間が空きすぎると書くのがおっくうになってしまう。

反省して、GW後半に時間をつくる!
「習慣で買う」のつくり方/ニール・マーティン

¥1,680
Amazon.co.jp

(評価)★★★★★

(書評)
マーケティングに必要な観点は何なのだろう。
本書を選んだ理由は、最近心理学などで深層心理に基づく人の行動に興味があるからだ。著者は認知心理学と脳科学を取り入れたニューロマーケティングの研究を重ねた人である。
どうすれば、商品を購入してもらえるのだろう。
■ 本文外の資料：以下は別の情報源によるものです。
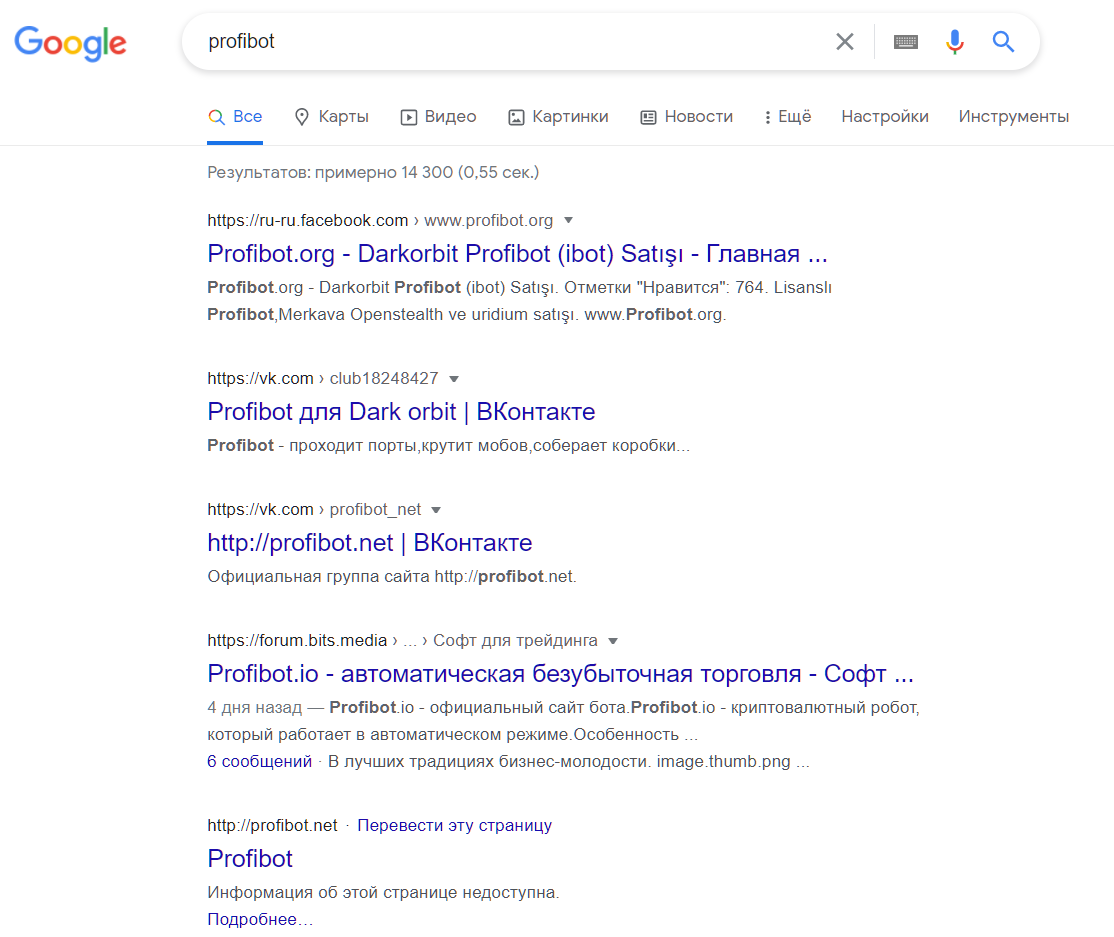This screenshot has width=1114, height=937.
Task: Open the 6 сообщений link
Action: pos(259,762)
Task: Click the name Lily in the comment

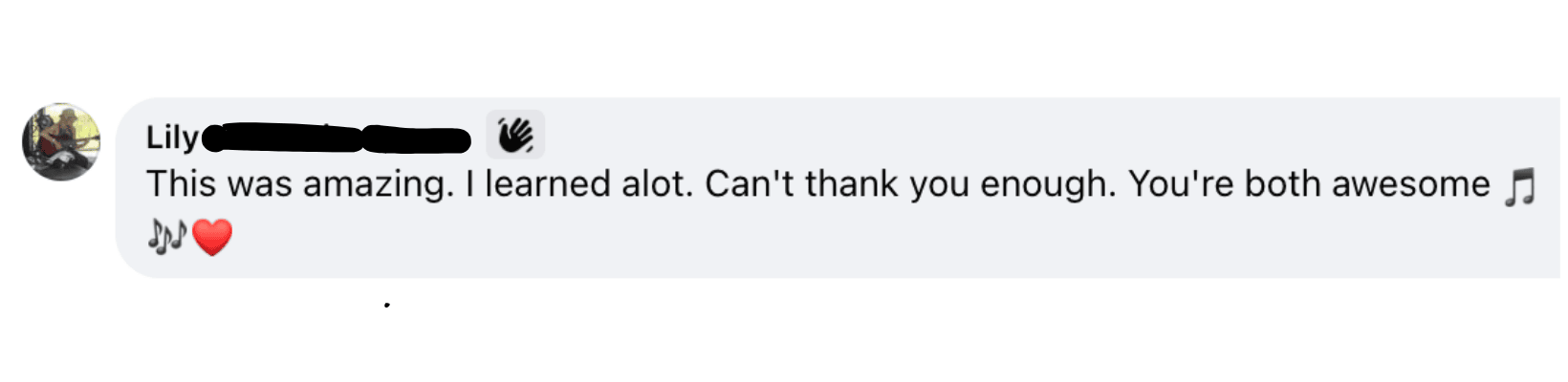Action: 172,138
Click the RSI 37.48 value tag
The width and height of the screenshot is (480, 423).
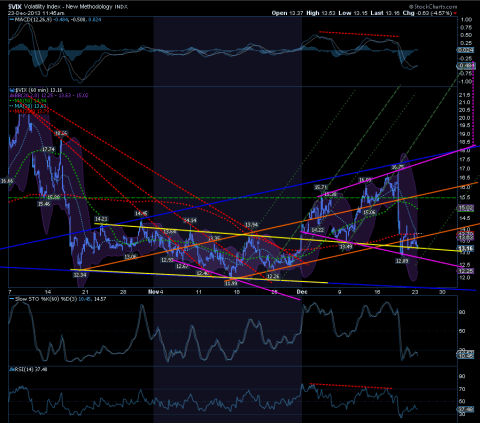(x=465, y=410)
それは、表面的なことではなく、もっと深いところまで刺激してこそ分かるものだと感じた。

私が本書で学んだ視点は大きく3つある。
1.人が購買するときの行動基準
➡人はあまり考えずにモノを買っている。それは、アンケート調査至上主義でのマーケティングで出てこない視点である。

2.「習慣」に着目した、購買を促すしくみ
➡イメージで訴えることの大切さを学ぶ。言語化された情報を理解してもらうのではなく、映像などの右脳的な観点に着目することが大切だという視点を得た。

3.新たに「習慣」生み出すべきポイント
➡消費者は新たな商品に対しての習慣を作り出すとき、習慣を変えるときのルールがある。これは、全体の流れを俯瞰する視点が必要となる。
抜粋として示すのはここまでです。